Not Using the Proper Hanging Equipment
Sometimes, a single nail just won’t cut it—especially with heavier pieces. While using a single hook might work for some smaller pieces, most of the time, it’s extremely difficult to get the artwork perfectly straight without using another hook. Using two hooks, one on each side, ensures that the weight of the piece is evenly dispersed on each side, keeping it from shifting over one way or the other. There are also picture-hanging kits available at most retailers that include the correct brackets, wall mounts and other hardware needed to hang your piece correctly according to weight and size. Just any nail won’t necessarily work—and if it does, it won’t last for a long time before it collapses.
Even though adhesive hooks are not ideal, sometimes renters don’t have a choice in the matter as it is common for most landlords and property managers to disallow renters to put holes in the wall. If you fall under this category, the “two-hook” method still works; however, it’s important to get the right adhesive hook for the weight of your piece. Otherwise, you’ll defeat the purpose of using the hook when your artwork falls off the wall and possibly damages it.
“Eyeballing” the Height Placement
Nothing is more frustrating than trying to “eyeball” the placement of artwork. Yes, it may look straight while you’re up close to the wall and hammering away, but once you step away, it’s almost guaranteed that it will be crooked or too close to the floor.

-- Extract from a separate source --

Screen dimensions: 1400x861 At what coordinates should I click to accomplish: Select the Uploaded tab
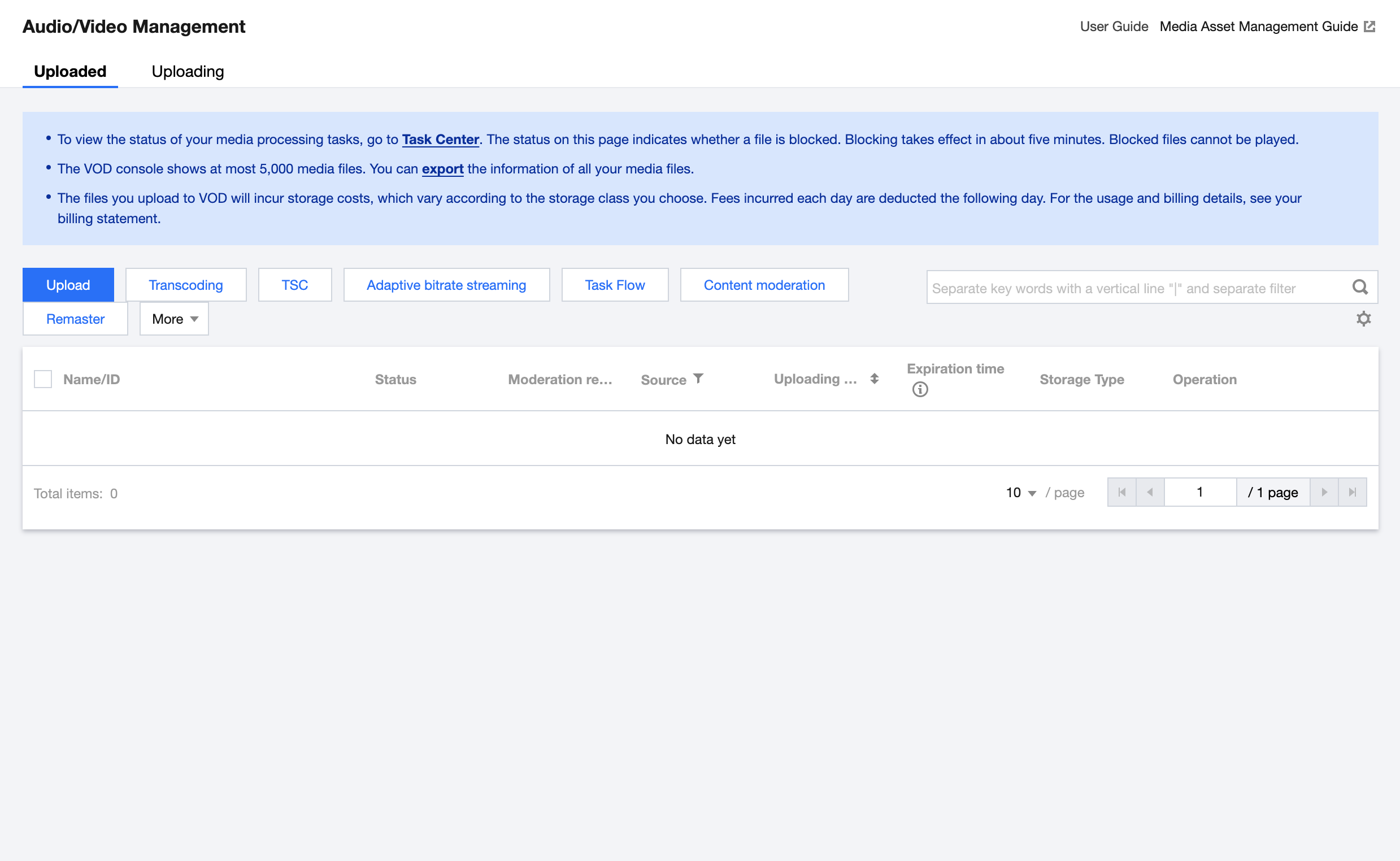(70, 72)
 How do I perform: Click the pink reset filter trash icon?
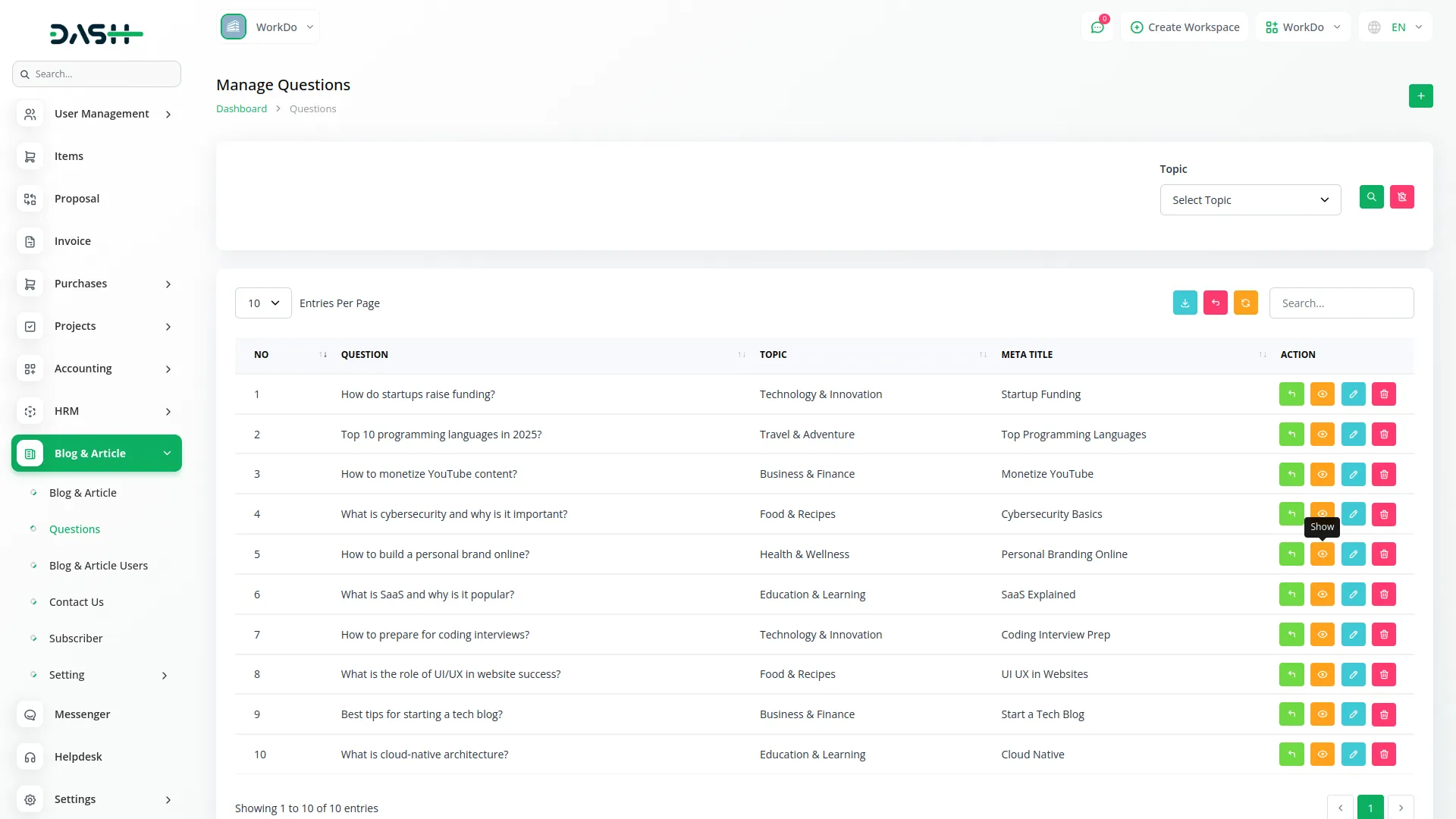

Before you begin to hang your artwork, grab a measuring tape and measure 57 inches from the floor—that’s the ideal height for the center of the artwork to be. This height is at eye-level for most people, and it is the most commonly used measurement in art galleries and museums. Using a leveler will also ensure the piece does not slope one way or another.
Be sure not to use the 57-inch rule as the measurement for where the hook should be; that must be calculated using the placement of the wire on the back of the frame. Using our inexpensive Picture Hanging Tool is an easy way to mark the place where to put the picture-hanging hook on your display wall.
When hanging multiple pieces, or creating a gallery wall, the 57-inch rule is even more important to adhere to, because otherwise, the pieces won’t flow together properly. Hanging all of the pieces at eye level will create consistency. When hanging an arrangement of pieces in one location, you can use the “string and pushpin method,” where you measure 57 inches from the floor, marking each spot with a pushpin and running a string between them to ensure everything is lined up.
Lack of Planning for Gallery Walls
When creating a gallery wall, pre-planning where the frames will go saves you the headache and hassle of having to continuously rearrange the pieces on the wall—creating dozens of holes in the wall during the process A commonly used and quite effective method for pre-planning a gallery wall is to use craft or butcher paper. Lay the paper flat on the floor and arrange your frames in the order that looks appealing to you. Larger pieces placed toward the left can create a sense of harmony.
Trace the frames out on the paper, including the placement of the hooks, and tape the butcher paper to the wall with painter’s tape. Hammer the nails for the hooks through the paper on the wall where indicated. Take the paper down (without damaging the outlines of the frames) and use the butcher paper as your guide. Voila! The artwork is exactly where you intended.